When I now run the program over ssh on an external sever, when I run with not that many data (see code below, my_length < 1000), it works without any problem. But with a larger dataset, using the Linux terminal I get this error:

 *** Error in `./a.out': free(): invalid next size (fast): 0x00000000016b9ed0 ***
 ======= Backtrace: =========
 /lib64/libc.so.6[0x3e50475cff]
 /lib64/libc.so.6[0x3e5047cff8]
 ./a.out[0x41083c]
 ./a.out[0x402374]
 /lib64/libc.so.6(__libc_start_main+0xf5)[0x3e50421d65]
 ./a.out[0x400e79]
 ======= Memory map: ========
  00400000-00418000 r-xp 00000000 00:4d 89038   

[...]

and when I run it on Solaris it complains :

malloc failed

at a line where I allocate a three dimensional array:

 int ***A, ***B, ***C;
 A = malloc(sizeof(int**)*2); B = malloc(sizeof(int**)*2); C = malloc(sizeof(int**)*2);
 int i;
 for (i = 0; i < 2; i++) {
    A[i] = malloc(sizeof(int*)* my_length);
    B[i] = malloc(sizeof(int*)* my_length);
    C[i] = malloc(sizeof(int*)* my_length);
    for (j = 0; j <= my_length2; j++) {
        A[i][j] = malloc(sizeof(int)* my_length2);
        B[i][j] = malloc(sizeof(int)* my_length2);
        C[i][j] = malloc(sizeof(int)* my_length2);<== malloc failed here??
    }   
}

where my_length and my_length2 get really really huge!
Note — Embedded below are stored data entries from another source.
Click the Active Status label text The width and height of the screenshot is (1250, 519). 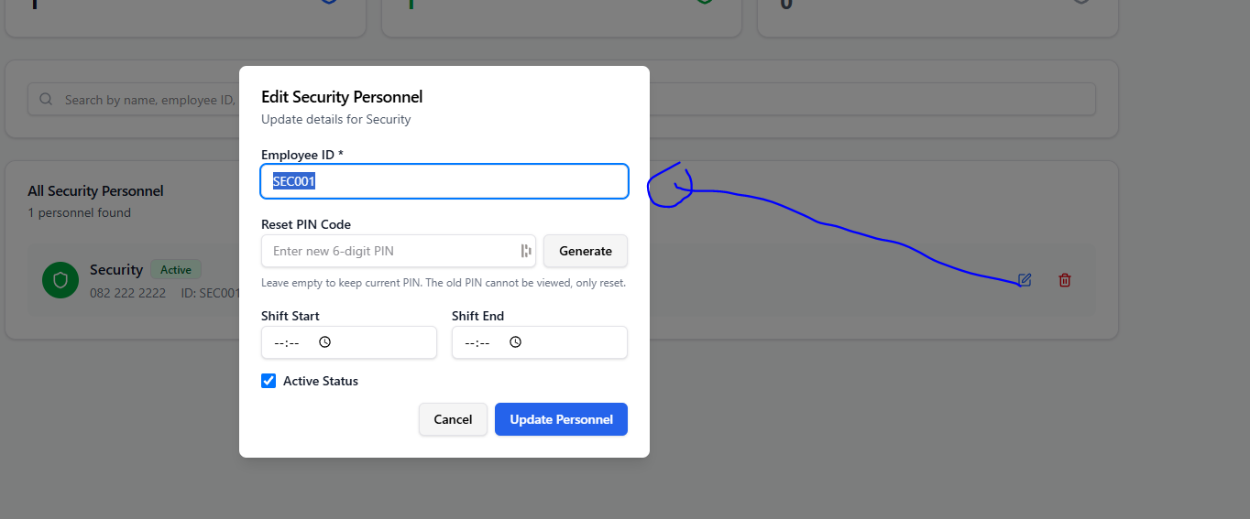(321, 381)
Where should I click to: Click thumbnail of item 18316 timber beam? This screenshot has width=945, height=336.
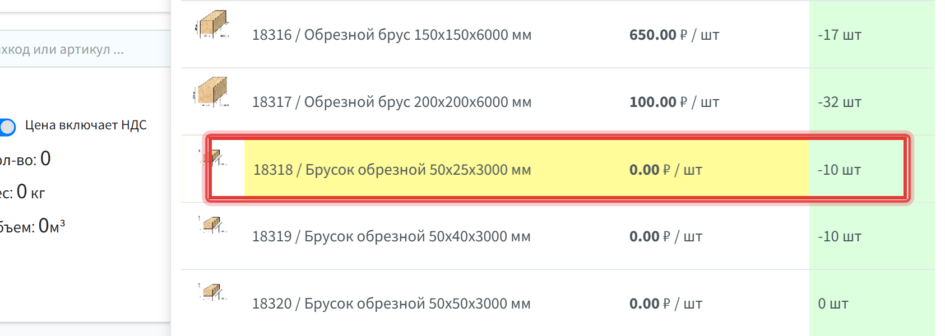(x=212, y=24)
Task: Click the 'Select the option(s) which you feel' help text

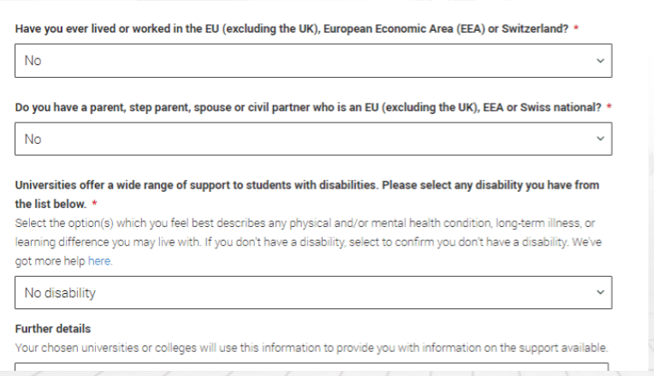Action: (x=308, y=242)

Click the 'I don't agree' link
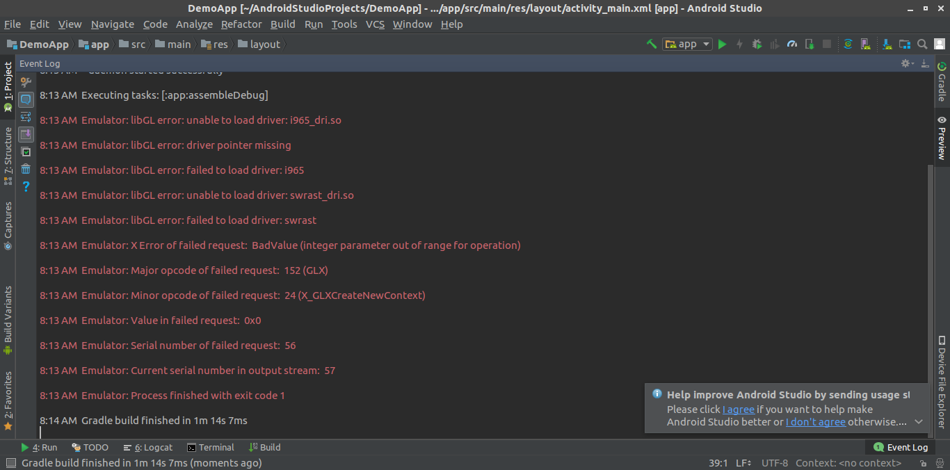(815, 422)
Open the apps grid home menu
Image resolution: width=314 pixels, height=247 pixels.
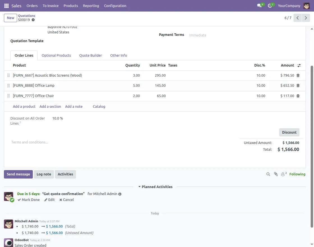(x=6, y=6)
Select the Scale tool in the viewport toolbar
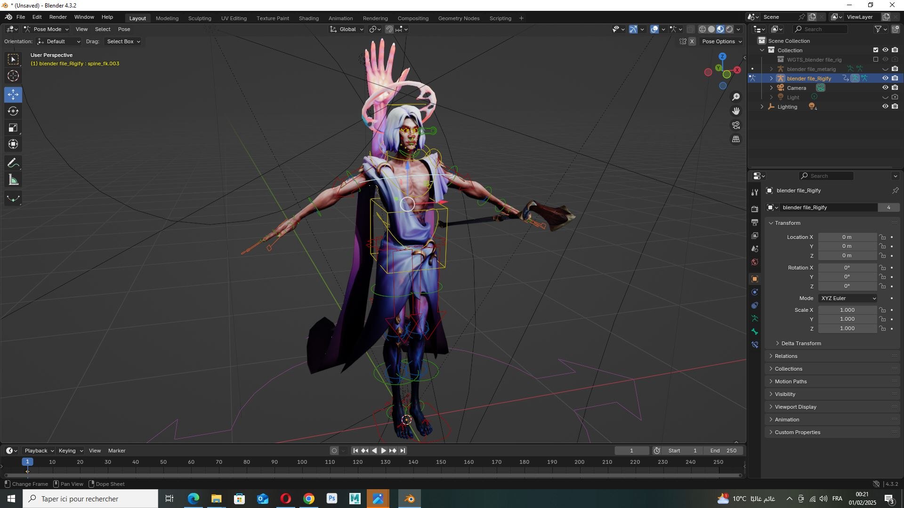The height and width of the screenshot is (508, 904). (x=13, y=128)
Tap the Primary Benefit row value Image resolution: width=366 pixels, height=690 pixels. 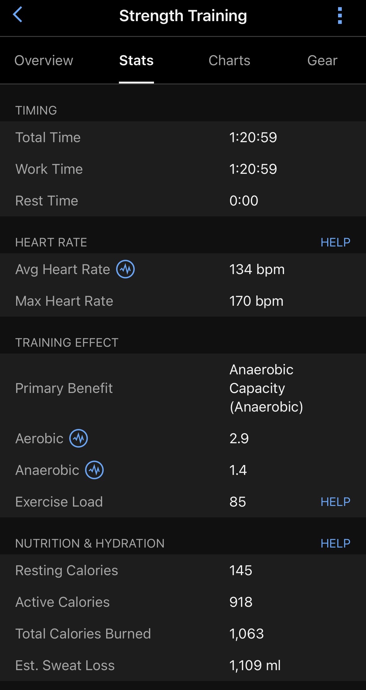[266, 388]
I am getting desperate! Does someone have any clue what my problem could be?

Answer 1

Ok I found one possible solution, I was increasing my values step by step, and now valgrind reports following:

==3954== Invalid write of size 8
==3954==    at 0x344C1B: _platform_memmove$VARIANT$Unknown (in       /usr/lib/system/libsystem_platform.dylib)
==3954==    by 0x1C4D74: __memcpy_chk (in /usr/lib/system/libsystem_c.dylib)
==3954==    by 0x10000B2E4: my_method (delete.c:1461)
==3954==    by 0x1000025B3: main (delete.c:365)
==3954==  Address 0x1020611a0 is 16 bytes after a block of size 2,096 alloc'd
==3954==    at 0x56AA: realloc (vg_replace_malloc.c:698)
==3954==    by 0x10000B21E: my_method (delete.c:1458)
==3954==    by 0x1000025B3: main (delete.c:365)

And this is the code, because I have no idea why this appears:S

if (temp_length + strlen(new_substring)
                > max_seq_lens[i]) {

            max_len[i] *= 2;
            my_array[i].name = realloc(sizeof(char)* max_seq_lens[i]); <=== 
        }
 temp_length += (some_num);

SO here temp_length is saving the current length of my my_array[i].name, I am trying to concatenate a new string (new_substring) and before I concatenate them, I tried to check if the memory is enough, I really don't see my mistake here :S

Answer 2

There are so many duplicates found for this question that annoyingly, I cannot find the right one for you.

The basic problem is that your program has most definitely written over the memory block tracking information that the malloc/free library uses.

Somewhere in your program is a memory write that is out of bounds.